Hedging Using Options

Introduction to Hedging using Options


Hedging is a crucial part of my strategy, however I’ve usually conducted hedging using future deriviative contracts which involve more exposure and are more risky. Other approaches I have done are vanilla selling to fiat or another asset class that is safer.

I decided to look into Options and exploring what they are all about, after seeing a lot of Redditers on r/WSB get rich on Robinhood from the “V Shaped Recovery”.

XKO.ASX Chart

The notes below is what I took down when watching the video above about how to hedge using options since it is a newer topic to me which I want to implement in my own strategy.

Hedging is generally done when you feel the market is about to correct at some point in the near future. Options is a good tool to hedge because it is like buying insurance if you decide not to sell your stocks.

Options helps secure your fiat value of your portfolio in case of a correction. Say you own 10-20 different companies, rather than hedging each company individually, you would instead buy a put contract on an index like SPX, XKO or an ETF that encapsulates your companies.

P&L Chart is linear in a spot portfolio. Options change that to a slight curve higher in terms of loss, however there is unlimited theoretical gain.

Portfolio Curve

Options are expensive, and generally used if corrections of greater than 3-5% are expected.

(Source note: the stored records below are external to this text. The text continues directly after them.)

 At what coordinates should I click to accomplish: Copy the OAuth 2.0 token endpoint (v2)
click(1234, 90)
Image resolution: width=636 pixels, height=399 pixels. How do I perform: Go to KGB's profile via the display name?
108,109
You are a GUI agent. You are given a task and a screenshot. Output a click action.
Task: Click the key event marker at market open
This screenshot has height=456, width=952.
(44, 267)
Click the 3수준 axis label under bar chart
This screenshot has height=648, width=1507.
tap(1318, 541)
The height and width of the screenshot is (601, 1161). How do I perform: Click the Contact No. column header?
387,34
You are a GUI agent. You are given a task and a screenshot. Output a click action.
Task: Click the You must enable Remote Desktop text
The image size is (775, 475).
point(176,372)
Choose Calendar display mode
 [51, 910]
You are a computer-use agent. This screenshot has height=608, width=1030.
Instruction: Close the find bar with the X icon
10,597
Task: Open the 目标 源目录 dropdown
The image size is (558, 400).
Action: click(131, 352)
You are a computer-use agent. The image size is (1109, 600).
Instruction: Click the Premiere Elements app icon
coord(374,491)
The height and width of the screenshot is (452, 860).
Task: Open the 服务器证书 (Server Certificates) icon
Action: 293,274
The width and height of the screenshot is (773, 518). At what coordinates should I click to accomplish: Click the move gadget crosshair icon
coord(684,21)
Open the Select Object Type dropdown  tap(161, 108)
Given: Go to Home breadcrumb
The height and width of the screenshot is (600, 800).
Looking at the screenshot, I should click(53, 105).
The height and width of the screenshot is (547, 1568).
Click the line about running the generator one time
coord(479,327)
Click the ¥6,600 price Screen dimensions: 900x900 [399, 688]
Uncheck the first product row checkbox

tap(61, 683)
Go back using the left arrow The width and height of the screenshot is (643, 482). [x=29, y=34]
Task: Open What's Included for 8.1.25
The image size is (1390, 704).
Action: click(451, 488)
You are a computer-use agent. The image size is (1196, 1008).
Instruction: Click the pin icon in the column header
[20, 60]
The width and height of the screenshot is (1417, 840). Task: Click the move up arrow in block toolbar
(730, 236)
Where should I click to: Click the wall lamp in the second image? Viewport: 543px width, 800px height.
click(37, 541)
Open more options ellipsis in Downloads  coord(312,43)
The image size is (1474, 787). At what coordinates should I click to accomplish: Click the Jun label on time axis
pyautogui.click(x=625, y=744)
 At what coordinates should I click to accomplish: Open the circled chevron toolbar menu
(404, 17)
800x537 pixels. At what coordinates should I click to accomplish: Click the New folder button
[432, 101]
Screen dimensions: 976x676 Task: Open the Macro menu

A perfect hedge would be selling everything for spot, options provide you a partial hedge as you are buying an instrument that will expire worthless if the market does not correct so you lose that $ amount.

  • Aggressive Hedge - ITM (In the money) Puts (Expensive)
  • Conservative Hedge - OTM (Out the money) Puts (Cheaper)
  • Index Options - Preferred Tax Treatment (60/40 Income Tax/Capital Gains Tax)
  • Use Instrument based on your portfolio:
    • Broad Portfolio - SPX, SPY, IWM
    • Tech Portfolio - NDX, QQQ, XLK
    • Bond Portfolio - BND, TLT, LQD

Conservative hedges cost 1.5% ~
Aggressive hedges cost 3%~

The video does not recommend buying puts to hedge more than 3-4 months out so timing is extremely key in this sort of strategy. I myself do not time the markets on such a small scale after quitting day trading, so it is quite a new take on investing with the twist of options.

Options Hedging Summary

I personally prefer Conservative OTM hedges based on the cheapness vs ITM and the fact that they can become ITM options which would revalue them higher allowing for a quick flip since it is better to cash the options rather than wait for them to settle.

To wrap the blog, I would not base my decisions on greed or luck like the Redditors around at r/WSB, but there are a lot of calculations required, and options can result in pretty substanstial losses if not careful. The tale of Alex Kearns serves as a cautionary warning for all of us. I personally look forward to exploring Options further when time permits.